Endogenous retrovirus rewired the gene regulatory network shared between primordial germ cells and naïve pluripotent cells in hominoids

Although the gene regulatory network controlling germ cell development is critical for gamete integrity, this network has been substantially diversified during mammalian evolution. Here, we show that several hundred loci of LTR5_Hs, a hominoid-specific endogenous retrovirus (ERV), function as enhancers in both human primordial germ cells (PGCs) and naive pluripotent cells.
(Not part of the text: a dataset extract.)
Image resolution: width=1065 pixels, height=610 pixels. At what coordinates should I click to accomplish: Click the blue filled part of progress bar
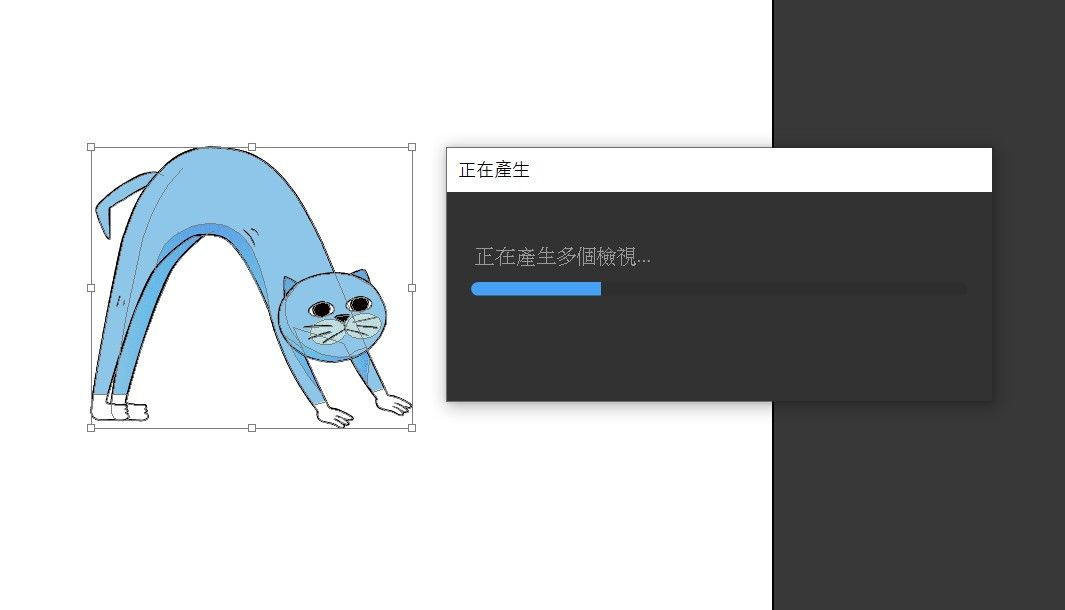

PGCs and naive pluripotent cells exhibit a similar transcriptome signature, and the enhancers derived from LTR5_Hs contribute to establishing such similarity. LTR5_Hs appears to be activated by transcription factors critical in both cell types (KLF4, TFAP2C, NANOG, and CBFA2T2). Comparative transcriptome analysis between humans and macaques suggested that the expression of many genes in PGCs and naive pluripotent cells has been upregulated by LTR5_Hs insertions in the hominoid lineage. Together, this study suggests that LTR5_Hs insertions have rewired and finetuned the gene regulatory network shared between PGCs and naive pluripotent cells during hominoid evolution. TeaserA hominoid-specific ERV has rewired the gene regulatory network shared between PGCs and naive pluripotent cells.